The problem
For this exercise, return all the data word for word, with images left out.
Exercise data Start Marker
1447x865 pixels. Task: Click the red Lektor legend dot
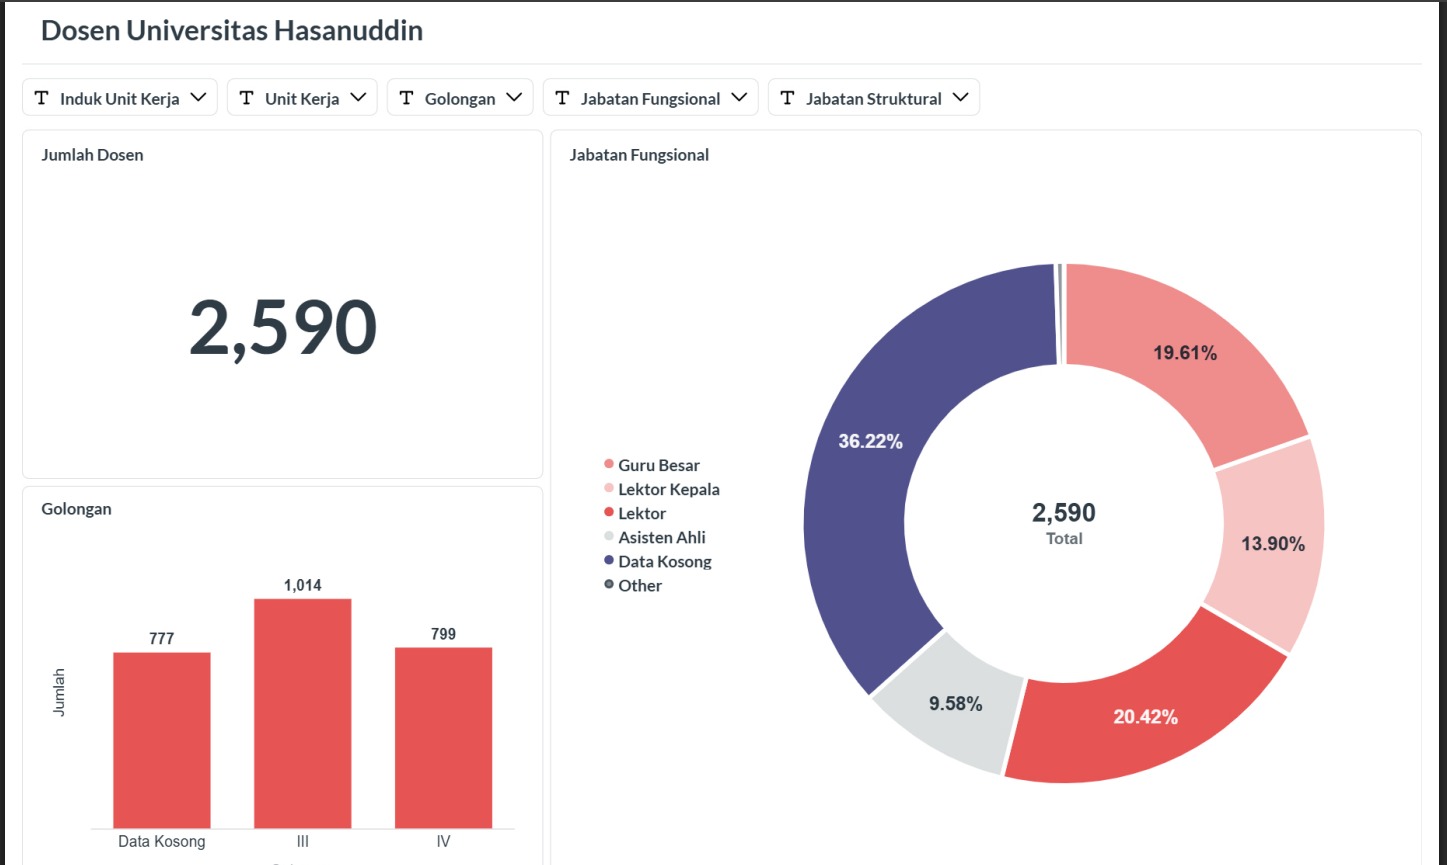click(609, 513)
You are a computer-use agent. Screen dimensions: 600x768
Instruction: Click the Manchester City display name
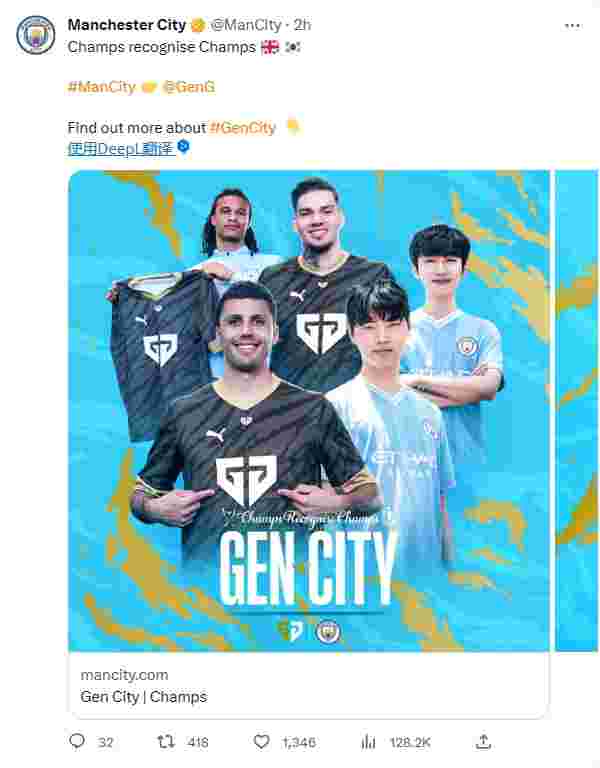tap(127, 25)
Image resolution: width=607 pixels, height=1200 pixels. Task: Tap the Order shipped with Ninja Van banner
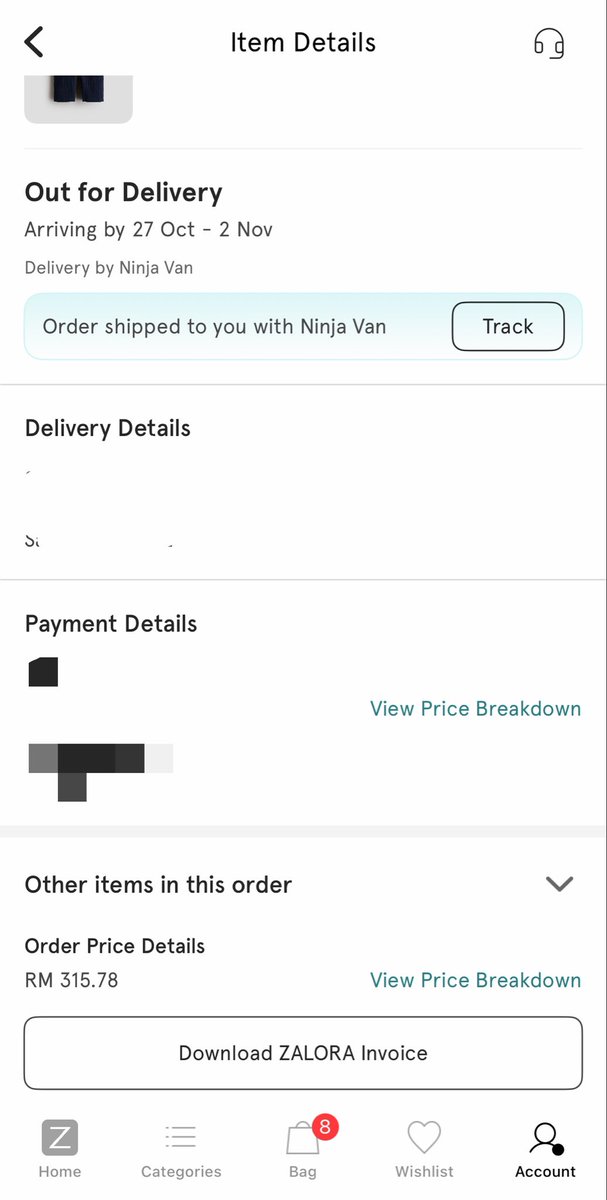(303, 326)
Exercise data End Marker
Reply
1447x865 pixels. Task: Click the red Lektor legend dot
click(609, 513)
You are a computer-use agent. Screen dimensions: 600x768
Instruction: Click the Manchester City display name
tap(127, 25)
Image resolution: width=607 pixels, height=1200 pixels. Task: Tap the Order shipped with Ninja Van banner
(303, 326)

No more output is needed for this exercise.